Quantile Rendering: Efficiently Embedding High-dimensional Feature on 3D Gaussian Splatting

We present Quantile Rendering (Q-Render), an efficient rendering algorithm for 3D Gaussians that involve high-dimensional feature vectors. Unlike conventional volume rendering, which densely samples all 3D Gaussians intersecting each ray, Q-Render sparsely samples 3D Gaussians that have dominant influence along ray. The dominance is determined by transmittance change analysis, and the only sampled Gaussians will participate in subsequent rendering steps such as alpha blending.

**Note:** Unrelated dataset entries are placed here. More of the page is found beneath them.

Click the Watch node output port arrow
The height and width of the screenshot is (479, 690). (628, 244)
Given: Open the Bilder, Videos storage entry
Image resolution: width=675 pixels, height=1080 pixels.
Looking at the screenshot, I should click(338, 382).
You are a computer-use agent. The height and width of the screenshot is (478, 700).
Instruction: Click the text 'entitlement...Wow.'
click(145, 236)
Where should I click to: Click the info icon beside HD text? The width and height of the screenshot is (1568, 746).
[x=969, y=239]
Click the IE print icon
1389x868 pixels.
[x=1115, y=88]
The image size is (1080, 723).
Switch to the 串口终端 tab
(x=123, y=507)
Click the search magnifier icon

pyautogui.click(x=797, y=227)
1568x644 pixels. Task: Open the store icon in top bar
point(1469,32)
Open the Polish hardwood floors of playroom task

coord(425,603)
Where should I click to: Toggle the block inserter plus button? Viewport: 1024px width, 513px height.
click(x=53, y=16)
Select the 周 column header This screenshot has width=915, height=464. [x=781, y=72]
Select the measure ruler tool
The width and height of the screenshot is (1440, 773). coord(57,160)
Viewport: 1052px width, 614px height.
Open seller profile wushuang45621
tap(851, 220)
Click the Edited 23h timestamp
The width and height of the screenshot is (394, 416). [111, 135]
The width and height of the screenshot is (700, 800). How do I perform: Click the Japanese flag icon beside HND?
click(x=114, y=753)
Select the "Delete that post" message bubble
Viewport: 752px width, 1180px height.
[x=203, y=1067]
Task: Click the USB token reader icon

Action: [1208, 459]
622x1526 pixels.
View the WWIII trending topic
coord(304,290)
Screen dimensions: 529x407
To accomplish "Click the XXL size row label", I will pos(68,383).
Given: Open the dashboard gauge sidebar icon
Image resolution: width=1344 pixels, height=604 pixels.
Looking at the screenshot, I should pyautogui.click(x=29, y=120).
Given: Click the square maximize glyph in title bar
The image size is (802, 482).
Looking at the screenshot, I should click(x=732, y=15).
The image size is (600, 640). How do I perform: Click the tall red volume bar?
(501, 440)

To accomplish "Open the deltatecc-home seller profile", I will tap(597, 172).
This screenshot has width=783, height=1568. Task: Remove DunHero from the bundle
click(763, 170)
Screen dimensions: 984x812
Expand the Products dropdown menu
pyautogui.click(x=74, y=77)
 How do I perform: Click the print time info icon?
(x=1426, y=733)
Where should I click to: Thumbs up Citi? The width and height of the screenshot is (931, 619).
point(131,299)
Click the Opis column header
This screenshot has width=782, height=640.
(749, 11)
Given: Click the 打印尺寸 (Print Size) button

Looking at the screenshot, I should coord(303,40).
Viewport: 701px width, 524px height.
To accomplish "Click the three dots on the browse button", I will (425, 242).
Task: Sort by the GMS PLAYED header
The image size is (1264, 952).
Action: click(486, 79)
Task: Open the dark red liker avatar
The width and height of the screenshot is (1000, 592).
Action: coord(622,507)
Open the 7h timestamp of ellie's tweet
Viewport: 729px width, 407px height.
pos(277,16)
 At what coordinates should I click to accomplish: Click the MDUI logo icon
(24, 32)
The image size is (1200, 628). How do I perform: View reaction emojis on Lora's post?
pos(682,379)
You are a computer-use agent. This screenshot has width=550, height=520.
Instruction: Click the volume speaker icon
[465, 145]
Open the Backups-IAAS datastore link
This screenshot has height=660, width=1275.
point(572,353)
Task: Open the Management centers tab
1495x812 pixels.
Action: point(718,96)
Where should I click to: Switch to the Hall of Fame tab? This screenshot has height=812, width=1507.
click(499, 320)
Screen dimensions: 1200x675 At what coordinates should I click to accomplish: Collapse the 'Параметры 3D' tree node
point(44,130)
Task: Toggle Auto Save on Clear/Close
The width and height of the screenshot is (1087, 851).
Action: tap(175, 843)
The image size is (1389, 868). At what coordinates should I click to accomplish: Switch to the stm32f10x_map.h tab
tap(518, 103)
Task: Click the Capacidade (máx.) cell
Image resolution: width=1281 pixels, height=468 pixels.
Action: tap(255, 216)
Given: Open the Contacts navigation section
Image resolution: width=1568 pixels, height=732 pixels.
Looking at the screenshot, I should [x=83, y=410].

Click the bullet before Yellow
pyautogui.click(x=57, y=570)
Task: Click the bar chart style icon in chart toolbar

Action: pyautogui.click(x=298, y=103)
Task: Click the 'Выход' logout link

In our framework, Q-Render is integrated with a conventional 3D neural network that operates on 3D Gaussians, named Gaussian Splatting Network (GS-Net), to predict Gaussian features. We evaluate GS-Net on open-vocabulary 3D semantic segmentation using two benchmarks: (1) ScanNet and (2) LeRF-OVS, where 3D Gaussians are enriched with CLIP-based language features. Extensive experiments show that Q-Render under GS-Net consistently outperforms existing methods, achieving superior results and highlighting its potential as an effective bridge between 2D foundation models and 3D Gaussian representations. Furthermore, our Q-render achieves ~43.7× speed gains against previous methods when rendering 512-D feature maps.